Saturday 15 September 2007

Away From Her

Julie Christie and Gordon Pinsent in Away From Her

This arrived on DVD last week after a very limited theatrical run earlier in the year. It received good notices from those that saw it and Julie Christie has been touted as a possible Best Actress nominee come year end so I thought I'd check it out.

Sarah Polley takes the reigns behind the camera for the first time. Probably best known for her starring role in the excellent Go in 1999, she takes on Alice Munro's short story that looks at the effect of Alzheimer's on a couple who have enjoyed 44 years of marriage. Christie plays Fiona: mentally acute as the film begins, but someone who recognises that her lapses in memory are a sign of something more serious, namely Alzheimer's. There's a particularly good scene where she reads to her husband Grant, Gordon Pinsent, the sort of symptoms he can expect to deal with if he takes on her care. It's actually her decision to become institutionalised as she doesn't want to put him through the sorts of things she's read about.

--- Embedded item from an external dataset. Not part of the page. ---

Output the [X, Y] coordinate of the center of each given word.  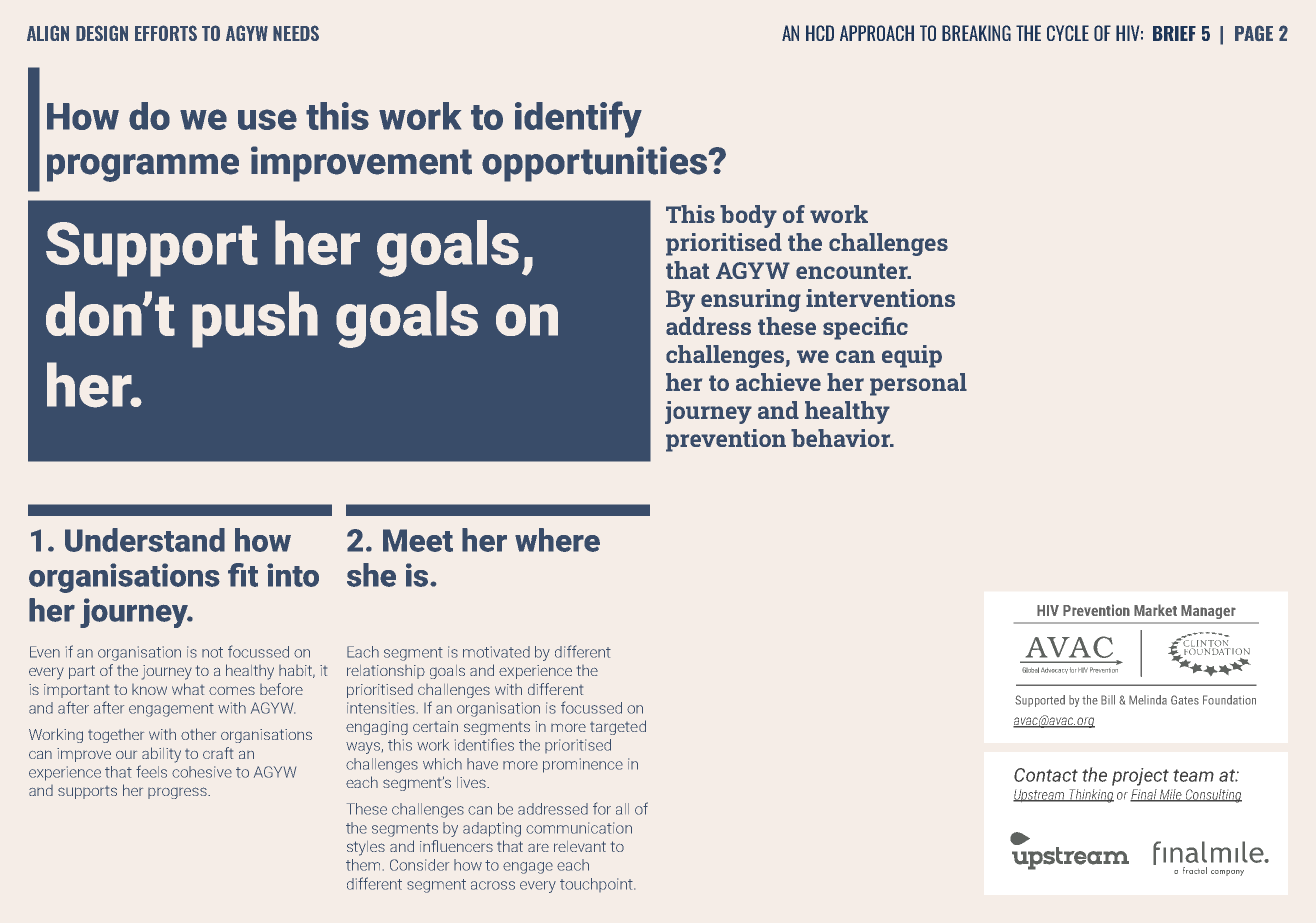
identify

Polley's film intelligently shifts its focus onto Grant very quickly. This is his story. It's about the suffering he is going through both with the initial decision to put her in the are home, the 30 days that he's not allowed to visit whilst she settles in and then the inevitable decline in her mental state as the film progresses. Fiona becomes a secondary character and it's Grant who's pain we share as he loses the connection he had with Fiona. It's very clear he's devoted to her - he becomes a daily visitor to the care home and will spend all day waiting patiently to spend time with his wife, although as she becomes more and more institutionalised that time becomes more and more scant. Yet Grant waits for hours, sitting, watching Fiona. It's a touching film and one that hangs on every underplayed, subtle nuance of Pinsent's wonderful performance. Christie too is perfectly good but I feel her reputation - the 3 Oscar noms including 1 win, is what's getting her the focus in a film where the real award-worthy performance comes from the 77 year old Pinsent. If he doesn't land in my top 5 come year end I'll have been treated to some breathtaking performances in the interim.

Polley's direction is solid, although there's a couple of missteps. A couple of times things are spelled out when they needn't although that's a minor quibble in a very fine debut effort.